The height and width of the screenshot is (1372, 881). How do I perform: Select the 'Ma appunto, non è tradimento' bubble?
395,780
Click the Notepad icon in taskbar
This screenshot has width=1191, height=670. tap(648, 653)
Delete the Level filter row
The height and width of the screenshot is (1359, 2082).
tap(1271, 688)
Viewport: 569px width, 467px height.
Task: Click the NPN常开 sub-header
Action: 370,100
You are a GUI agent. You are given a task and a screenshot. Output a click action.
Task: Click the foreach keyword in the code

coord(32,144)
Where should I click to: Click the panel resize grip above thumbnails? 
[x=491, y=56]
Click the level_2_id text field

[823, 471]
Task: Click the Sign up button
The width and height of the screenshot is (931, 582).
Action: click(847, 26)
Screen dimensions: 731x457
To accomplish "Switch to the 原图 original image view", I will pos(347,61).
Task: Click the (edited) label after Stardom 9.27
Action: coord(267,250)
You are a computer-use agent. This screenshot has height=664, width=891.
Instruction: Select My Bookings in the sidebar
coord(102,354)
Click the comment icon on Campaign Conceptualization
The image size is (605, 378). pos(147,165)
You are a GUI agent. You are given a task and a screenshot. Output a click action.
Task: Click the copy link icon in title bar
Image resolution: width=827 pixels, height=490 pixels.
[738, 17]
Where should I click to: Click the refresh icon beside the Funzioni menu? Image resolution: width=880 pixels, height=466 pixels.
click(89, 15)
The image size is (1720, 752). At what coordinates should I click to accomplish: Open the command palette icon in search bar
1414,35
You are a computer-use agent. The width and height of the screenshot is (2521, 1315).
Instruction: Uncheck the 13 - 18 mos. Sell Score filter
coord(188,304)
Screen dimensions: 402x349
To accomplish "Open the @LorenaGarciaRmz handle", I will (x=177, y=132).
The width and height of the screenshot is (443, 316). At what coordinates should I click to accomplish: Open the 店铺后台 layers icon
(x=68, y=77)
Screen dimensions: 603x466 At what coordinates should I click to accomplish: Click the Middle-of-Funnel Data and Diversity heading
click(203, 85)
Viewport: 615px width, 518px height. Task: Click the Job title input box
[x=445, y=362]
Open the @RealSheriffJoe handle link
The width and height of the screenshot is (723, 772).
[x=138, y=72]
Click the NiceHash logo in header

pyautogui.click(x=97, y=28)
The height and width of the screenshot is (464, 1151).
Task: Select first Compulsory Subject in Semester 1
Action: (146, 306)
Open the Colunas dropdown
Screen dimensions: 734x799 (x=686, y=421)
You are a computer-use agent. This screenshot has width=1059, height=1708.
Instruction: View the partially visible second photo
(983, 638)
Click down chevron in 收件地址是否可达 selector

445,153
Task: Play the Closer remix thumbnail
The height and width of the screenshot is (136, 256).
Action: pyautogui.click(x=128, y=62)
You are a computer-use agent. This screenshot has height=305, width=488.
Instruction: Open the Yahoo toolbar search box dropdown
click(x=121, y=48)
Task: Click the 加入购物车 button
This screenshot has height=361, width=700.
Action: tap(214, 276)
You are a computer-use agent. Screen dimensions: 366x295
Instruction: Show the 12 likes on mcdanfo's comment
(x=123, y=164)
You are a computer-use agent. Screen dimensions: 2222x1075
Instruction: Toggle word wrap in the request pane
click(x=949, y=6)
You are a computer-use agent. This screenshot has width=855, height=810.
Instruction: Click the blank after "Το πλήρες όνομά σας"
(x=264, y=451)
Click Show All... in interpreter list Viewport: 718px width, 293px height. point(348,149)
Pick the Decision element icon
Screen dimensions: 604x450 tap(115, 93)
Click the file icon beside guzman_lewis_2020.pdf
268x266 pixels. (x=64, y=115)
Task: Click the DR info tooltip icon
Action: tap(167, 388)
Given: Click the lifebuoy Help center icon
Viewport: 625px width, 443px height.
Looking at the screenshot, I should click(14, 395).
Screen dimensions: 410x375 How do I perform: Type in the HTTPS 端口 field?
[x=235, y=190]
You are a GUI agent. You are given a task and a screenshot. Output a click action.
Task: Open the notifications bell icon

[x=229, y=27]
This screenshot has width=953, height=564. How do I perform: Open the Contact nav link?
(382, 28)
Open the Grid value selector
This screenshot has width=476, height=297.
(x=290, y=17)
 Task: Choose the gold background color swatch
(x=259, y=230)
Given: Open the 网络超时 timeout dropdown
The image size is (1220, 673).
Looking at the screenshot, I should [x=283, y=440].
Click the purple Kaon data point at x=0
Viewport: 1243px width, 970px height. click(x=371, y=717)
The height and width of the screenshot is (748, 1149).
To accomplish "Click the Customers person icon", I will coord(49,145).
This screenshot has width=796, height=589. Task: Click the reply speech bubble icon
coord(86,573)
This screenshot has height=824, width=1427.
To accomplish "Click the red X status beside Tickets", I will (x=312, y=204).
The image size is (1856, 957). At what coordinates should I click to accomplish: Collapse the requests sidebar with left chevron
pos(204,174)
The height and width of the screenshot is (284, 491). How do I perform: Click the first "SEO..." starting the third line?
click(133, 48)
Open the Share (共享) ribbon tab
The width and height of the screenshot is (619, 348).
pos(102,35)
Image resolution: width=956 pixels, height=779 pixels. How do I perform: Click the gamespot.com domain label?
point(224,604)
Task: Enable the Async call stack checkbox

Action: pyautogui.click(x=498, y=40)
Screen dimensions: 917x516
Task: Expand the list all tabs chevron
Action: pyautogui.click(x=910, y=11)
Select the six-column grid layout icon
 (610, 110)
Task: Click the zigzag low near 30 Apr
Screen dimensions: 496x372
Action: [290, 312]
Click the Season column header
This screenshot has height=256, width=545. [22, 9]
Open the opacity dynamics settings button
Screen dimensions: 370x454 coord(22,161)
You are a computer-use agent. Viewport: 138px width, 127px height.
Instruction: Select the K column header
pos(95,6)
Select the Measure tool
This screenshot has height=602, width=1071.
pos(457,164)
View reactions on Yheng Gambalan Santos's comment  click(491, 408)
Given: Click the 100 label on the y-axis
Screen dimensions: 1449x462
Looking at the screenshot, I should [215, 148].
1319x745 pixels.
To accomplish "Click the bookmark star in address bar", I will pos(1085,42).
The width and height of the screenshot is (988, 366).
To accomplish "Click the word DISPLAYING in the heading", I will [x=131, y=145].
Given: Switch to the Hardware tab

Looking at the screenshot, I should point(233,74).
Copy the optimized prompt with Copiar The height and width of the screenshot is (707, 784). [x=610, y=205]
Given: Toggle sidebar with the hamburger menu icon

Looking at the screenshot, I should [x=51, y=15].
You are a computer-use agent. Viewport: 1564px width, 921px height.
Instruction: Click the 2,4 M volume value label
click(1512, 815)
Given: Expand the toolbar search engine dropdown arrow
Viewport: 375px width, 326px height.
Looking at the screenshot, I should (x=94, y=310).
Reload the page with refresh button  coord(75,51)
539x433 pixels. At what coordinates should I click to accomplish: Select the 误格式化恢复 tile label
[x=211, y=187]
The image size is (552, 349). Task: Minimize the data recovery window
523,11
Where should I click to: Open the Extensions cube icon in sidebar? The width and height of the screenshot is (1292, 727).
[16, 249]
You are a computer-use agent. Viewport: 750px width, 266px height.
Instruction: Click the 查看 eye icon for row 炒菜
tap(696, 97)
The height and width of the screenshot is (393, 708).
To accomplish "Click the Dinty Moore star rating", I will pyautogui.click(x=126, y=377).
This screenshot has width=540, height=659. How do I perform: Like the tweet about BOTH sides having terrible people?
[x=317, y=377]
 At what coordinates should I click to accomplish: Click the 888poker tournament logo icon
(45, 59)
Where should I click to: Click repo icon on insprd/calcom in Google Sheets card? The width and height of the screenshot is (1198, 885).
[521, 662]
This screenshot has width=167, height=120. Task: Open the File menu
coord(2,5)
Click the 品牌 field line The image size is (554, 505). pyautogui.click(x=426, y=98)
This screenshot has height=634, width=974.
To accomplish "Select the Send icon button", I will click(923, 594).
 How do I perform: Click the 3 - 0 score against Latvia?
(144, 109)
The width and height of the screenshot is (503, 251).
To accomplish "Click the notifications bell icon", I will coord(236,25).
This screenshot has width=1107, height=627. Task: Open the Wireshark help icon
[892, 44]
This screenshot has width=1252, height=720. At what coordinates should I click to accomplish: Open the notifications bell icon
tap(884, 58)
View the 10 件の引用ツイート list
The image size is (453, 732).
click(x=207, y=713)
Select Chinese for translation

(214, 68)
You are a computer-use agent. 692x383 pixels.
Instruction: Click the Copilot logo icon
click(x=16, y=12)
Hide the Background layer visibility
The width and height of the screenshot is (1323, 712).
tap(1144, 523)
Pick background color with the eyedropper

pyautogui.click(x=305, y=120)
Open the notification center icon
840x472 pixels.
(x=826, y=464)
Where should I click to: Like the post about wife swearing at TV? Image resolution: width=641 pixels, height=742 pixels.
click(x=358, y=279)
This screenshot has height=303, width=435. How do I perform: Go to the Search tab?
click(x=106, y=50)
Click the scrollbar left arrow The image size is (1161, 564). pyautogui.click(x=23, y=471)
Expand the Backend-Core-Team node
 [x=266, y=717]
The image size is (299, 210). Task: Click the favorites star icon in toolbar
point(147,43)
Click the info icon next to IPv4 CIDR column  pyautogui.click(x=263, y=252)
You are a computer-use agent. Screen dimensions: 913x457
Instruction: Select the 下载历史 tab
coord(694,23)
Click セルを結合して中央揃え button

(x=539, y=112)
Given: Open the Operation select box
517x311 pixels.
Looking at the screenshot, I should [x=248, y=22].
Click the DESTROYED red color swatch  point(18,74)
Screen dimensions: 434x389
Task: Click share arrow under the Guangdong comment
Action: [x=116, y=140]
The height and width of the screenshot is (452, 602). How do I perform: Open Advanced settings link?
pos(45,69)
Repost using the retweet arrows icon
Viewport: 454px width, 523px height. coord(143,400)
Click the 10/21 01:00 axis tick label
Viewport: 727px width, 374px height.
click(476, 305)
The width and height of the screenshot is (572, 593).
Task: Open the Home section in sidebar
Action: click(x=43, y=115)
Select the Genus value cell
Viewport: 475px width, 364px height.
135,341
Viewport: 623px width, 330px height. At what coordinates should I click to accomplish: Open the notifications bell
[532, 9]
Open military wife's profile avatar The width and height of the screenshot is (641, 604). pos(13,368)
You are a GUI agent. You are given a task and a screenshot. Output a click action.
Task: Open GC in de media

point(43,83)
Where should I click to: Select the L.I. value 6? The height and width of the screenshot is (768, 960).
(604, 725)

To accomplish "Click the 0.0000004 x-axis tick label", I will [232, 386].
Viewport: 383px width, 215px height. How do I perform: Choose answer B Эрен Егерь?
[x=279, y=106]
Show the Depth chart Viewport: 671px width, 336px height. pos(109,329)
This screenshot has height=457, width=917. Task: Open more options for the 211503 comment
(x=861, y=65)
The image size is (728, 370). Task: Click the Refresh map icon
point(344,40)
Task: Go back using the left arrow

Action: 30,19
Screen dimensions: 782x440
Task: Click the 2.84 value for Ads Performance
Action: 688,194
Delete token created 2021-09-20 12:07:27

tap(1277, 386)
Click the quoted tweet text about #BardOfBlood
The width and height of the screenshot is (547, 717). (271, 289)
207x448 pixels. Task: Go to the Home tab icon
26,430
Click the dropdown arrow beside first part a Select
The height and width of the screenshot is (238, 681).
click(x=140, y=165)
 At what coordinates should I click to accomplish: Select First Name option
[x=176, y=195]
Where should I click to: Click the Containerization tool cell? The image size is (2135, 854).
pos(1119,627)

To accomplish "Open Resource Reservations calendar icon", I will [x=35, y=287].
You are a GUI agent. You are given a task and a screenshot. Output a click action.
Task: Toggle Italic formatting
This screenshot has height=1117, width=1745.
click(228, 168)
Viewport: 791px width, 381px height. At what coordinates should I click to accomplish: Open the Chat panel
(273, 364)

==============================

** Challenge **
Convert the items into a numbered list, leaving out blank lines. Begin at the line that contains "The height and width of the screenshot is (393, 708)." and stop after the line that contains "(x=826, y=464)".

** The completed task **
1. The height and width of the screenshot is (393, 708).
2. To accomplish "Click the Dinty Moore star rating", I will pyautogui.click(x=126, y=377).
3. This screenshot has width=540, height=659. How do I perform: Like the tweet about BOTH sides having terrible people?
4. [x=317, y=377]
5.  At what coordinates should I click to accomplish: Click the 888poker tournament logo icon
6. (45, 59)
7. Where should I click to: Click repo icon on insprd/calcom in Google Sheets card? The width and height of the screenshot is (1198, 885).
8. [521, 662]
9. This screenshot has width=167, height=120. Task: Open the File menu
10. coord(2,5)
11. Click the 品牌 field line The image size is (554, 505). pyautogui.click(x=426, y=98)
12. This screenshot has height=634, width=974.
13. To accomplish "Select the Send icon button", I will click(923, 594).
14.  How do I perform: Click the 3 - 0 score against Latvia?
15. (144, 109)
16. The width and height of the screenshot is (503, 251).
17. To accomplish "Click the notifications bell icon", I will coord(236,25).
18. This screenshot has width=1107, height=627. Task: Open the Wireshark help icon
19. [892, 44]
20. This screenshot has width=1252, height=720. At what coordinates should I click to accomplish: Open the notifications bell icon
21. tap(884, 58)
22. View the 10 件の引用ツイート list
23. The image size is (453, 732).
24. click(x=207, y=713)
25. Select Chinese for translation
26. (214, 68)
27. You are a computer-use agent. 692x383 pixels.
28. Instruction: Click the Copilot logo icon
29. click(x=16, y=12)
30. Hide the Background layer visibility
31. The width and height of the screenshot is (1323, 712).
32. tap(1144, 523)
33. Pick background color with the eyedropper
34. pyautogui.click(x=305, y=120)
35. Open the notification center icon
36. 840x472 pixels.
37. (x=826, y=464)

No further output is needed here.